Run: IT Offboarding De-provisioning SOP

The IT administrator verifies the offboarding authorization against the HR or manager request. - Confirm the employee name, employee ID, department, and last working date. - Confirm whether the exit is planned, immediate, or emergency. - Confirm the effective time for access removal. - Record the request source and ticket number in the offboarding record. If the authorization is missing, incomplete, or inconsistent, the IT administrator escalates to HR and the manager before proceeding.

The IT administrator reviews the employee's access footprint and compiles a de-provisioning list. - Identify email, collaboration, VPN, SSO, HRIS, ERP, CRM, source control, cloud, and endpoint access. - Identify privileged roles, service accounts, delegated access, and shared mailbox permissions. - Identify physical access systems if IT administers badge or door access. - Record any exceptions, unknown systems, or inherited permissions. If a system owner cannot be identified, the IT administrator escalates to the manager and security team for ownership confirmation.

The IT administrator revokes access in each approved system and disables all authentication methods. - Disable the primary directory account or set the account to blocked, per policy. - Remove SSO assignments, application roles, and group memberships. - Revoke VPN, MFA, API tokens, SSH keys, and active sessions. - Remove shared mailbox access, delegated permissions, and admin roles. - Disable password reset channels and recovery methods where applicable. The IT administrator verifies that each critical system shows access removed. Any failed revocation is escalated immediately to the system owner and security team.

The IT administrator preserves business data and transfers ownership where required. - Export or archive email, files, chat records, and project data according to retention policy. - Transfer ownership of shared documents, repositories, and cloud resources to the designated manager or successor. - Confirm that business-critical data is not stored only in the employee's personal profile or local device. - Record the storage location, retention period, and responsible owner for each archived dataset. If data cannot be accessed, exported, or transferred, the IT administrator escalates to the system owner and records the deviation.

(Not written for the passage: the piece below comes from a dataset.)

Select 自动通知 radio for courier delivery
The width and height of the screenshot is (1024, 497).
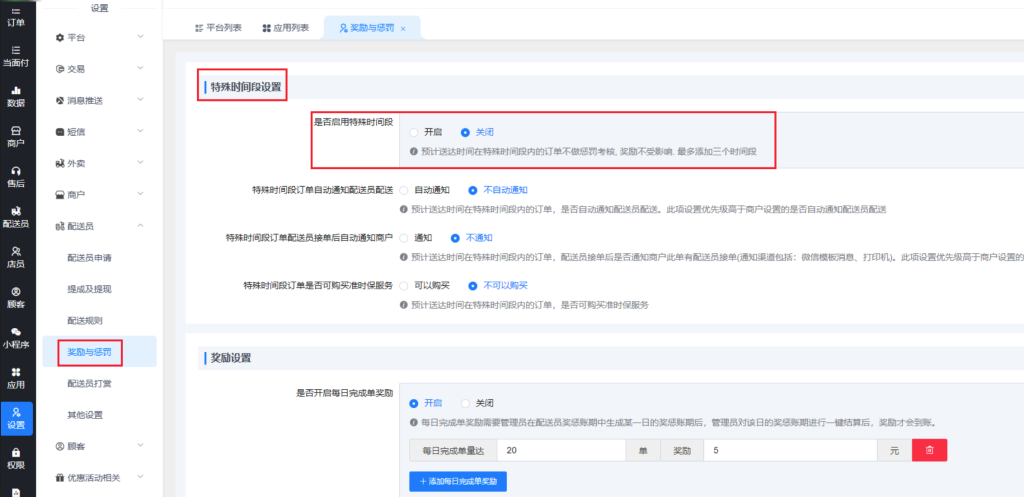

The IT administrator or designated coordinator collects company-owned assets from the employee. - Recover laptop, monitor, mobile device, peripherals, smart cards, badges, keys, and security tokens. - Verify serial numbers, asset tags, and condition against the inventory record. - Confirm charger, docking station, and other issued accessories are returned where applicable. - Document missing, damaged, or unreturned items as a non-conformance. If any asset is missing or damaged beyond normal wear, the coordinator escalates to HR, the manager, and security according to policy.

The IT administrator removes the employee's device trust and remote access artifacts. - Remove the device from endpoint management, conditional access trust, and device compliance assignments as applicable. - Revoke device certificates, remote management profiles, and saved VPN profiles where policy requires it. - Clear local cached credentials and corporate profiles when the device is returned. - Confirm that any remote wipe or lock action is completed if the device is not returned on time. If the device is lost, stolen, or unreachable, the IT administrator escalates to security and follows the incident response process.

The IT administrator completes the offboarding audit record and submits it for review. - Attach evidence of access revocation, asset return, and data transfer actions. - Record any deviations, exceptions, or unresolved items with owner and due date. - Confirm the ticket is closed only after all required steps are complete or formally accepted. - Store the record according to the organization's documented information retention requirements. The supervisor or designated reviewer verifies the record for completeness and approves closure.